[Materials provided]
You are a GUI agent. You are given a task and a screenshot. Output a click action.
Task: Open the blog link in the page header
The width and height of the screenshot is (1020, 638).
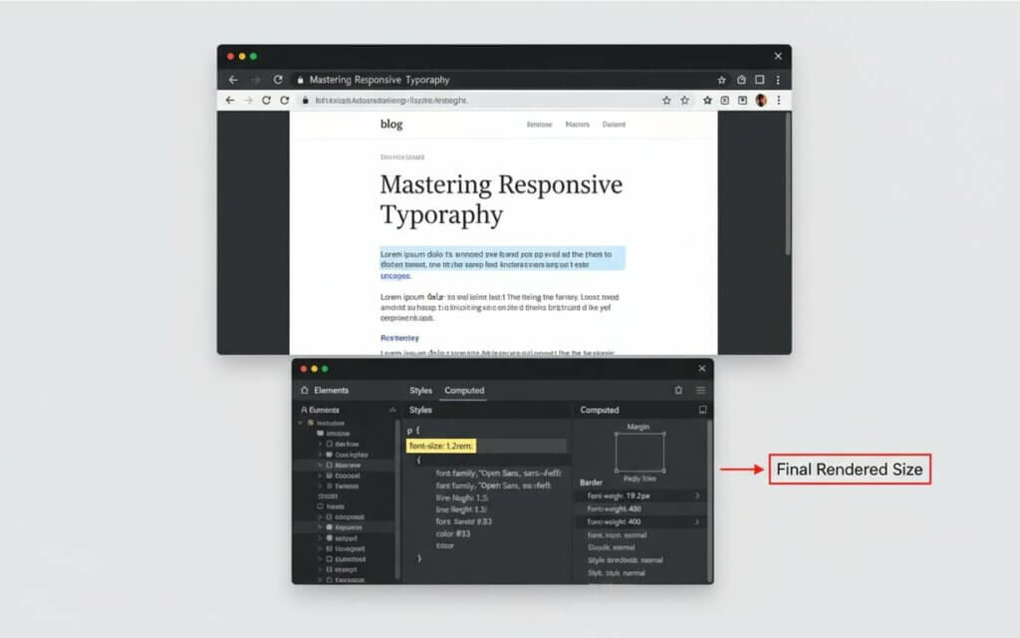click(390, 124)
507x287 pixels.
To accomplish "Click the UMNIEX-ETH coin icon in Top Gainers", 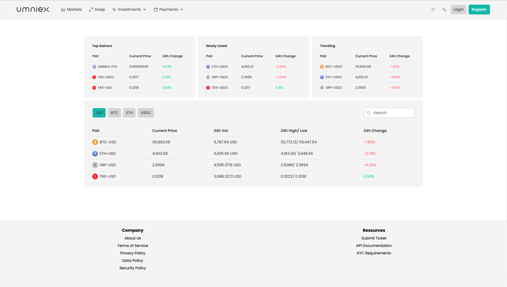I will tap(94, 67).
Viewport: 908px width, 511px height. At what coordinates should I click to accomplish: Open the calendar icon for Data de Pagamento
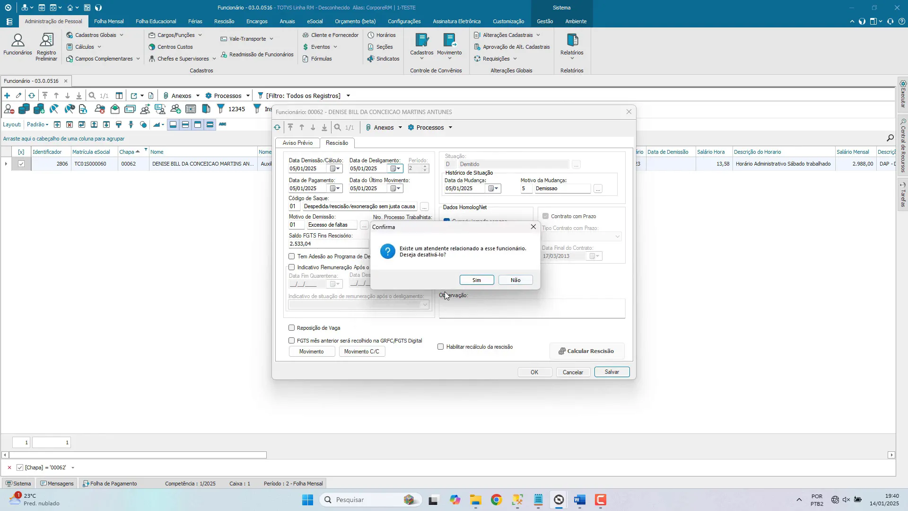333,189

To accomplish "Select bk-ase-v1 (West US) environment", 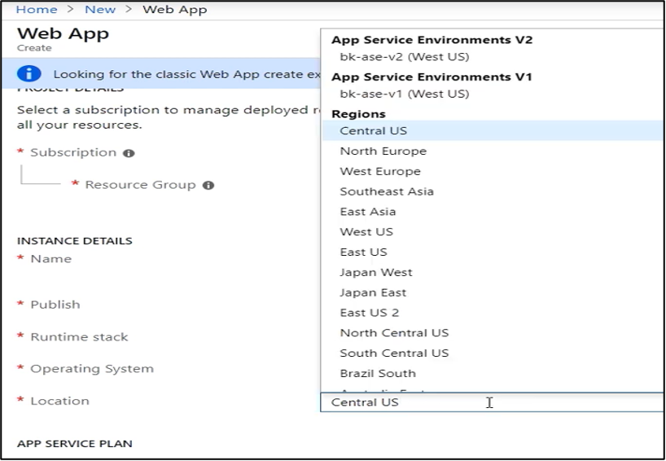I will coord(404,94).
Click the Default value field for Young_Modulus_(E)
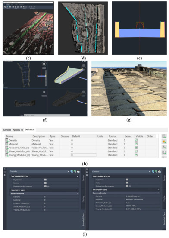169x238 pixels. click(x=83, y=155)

==

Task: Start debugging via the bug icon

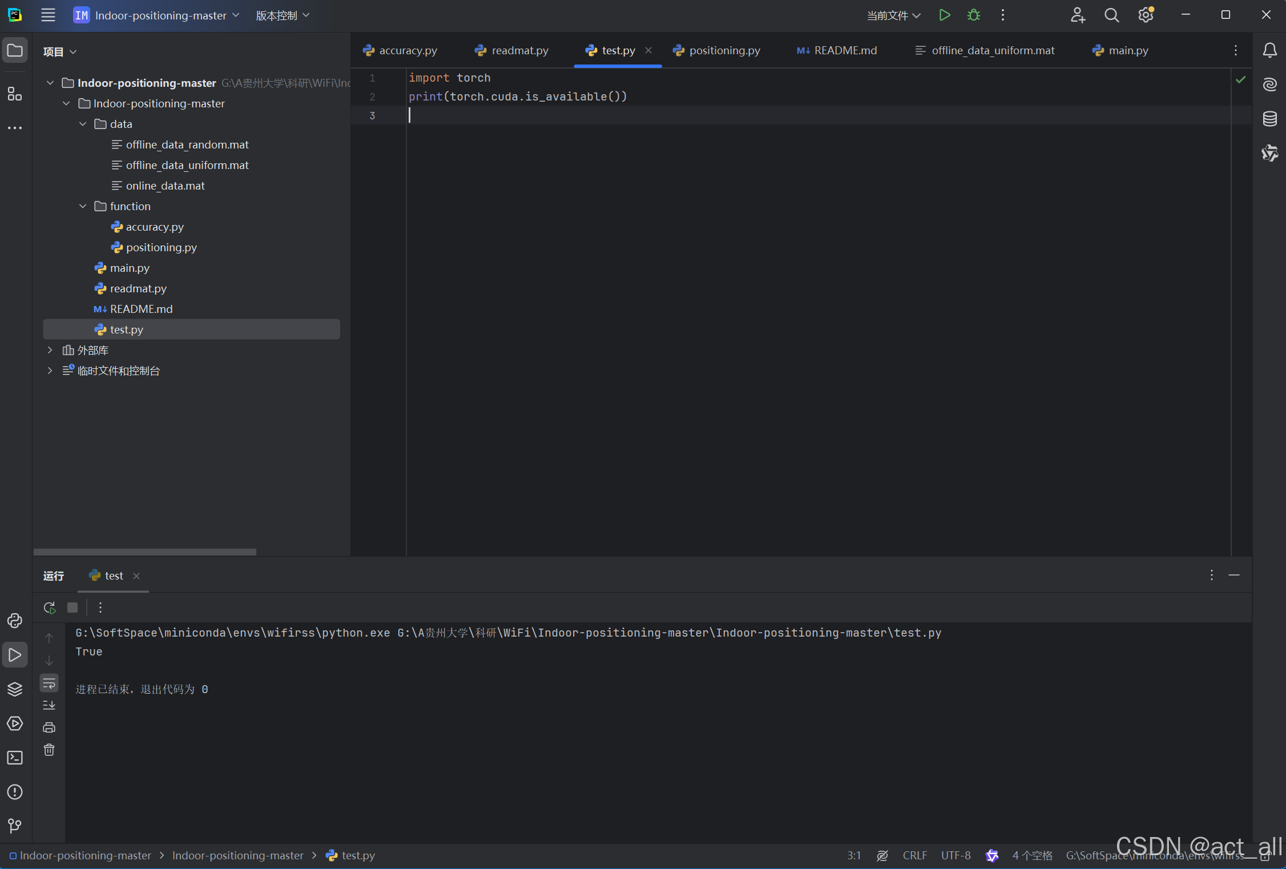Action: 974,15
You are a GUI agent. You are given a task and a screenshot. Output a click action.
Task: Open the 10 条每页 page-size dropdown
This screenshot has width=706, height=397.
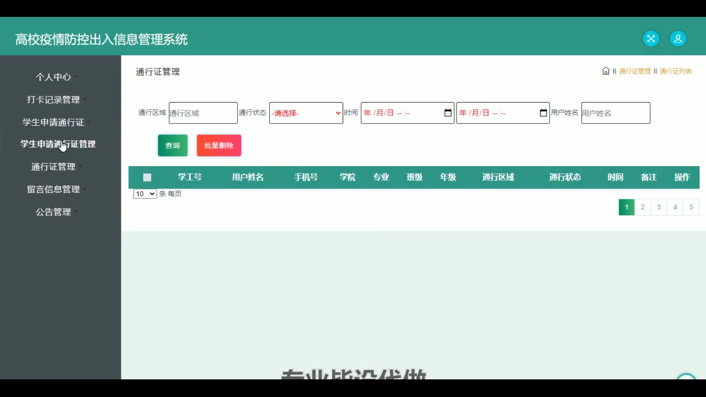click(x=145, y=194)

[Required work] Please rewrite the records starting with the line with "Task: Start debugging via the bug icon" and going on through the line with "click(x=145, y=194)", swapping "page-size dropdown" for "page-size menu" and keeping everything else unchanged. Leave the pictures out of your answer.

[Exercise solution]
Task: Start debugging via the bug icon

Action: 974,15
You are a GUI agent. You are given a task and a screenshot. Output a click action.
Task: Open the 10 条每页 page-size menu
This screenshot has width=706, height=397.
click(x=145, y=194)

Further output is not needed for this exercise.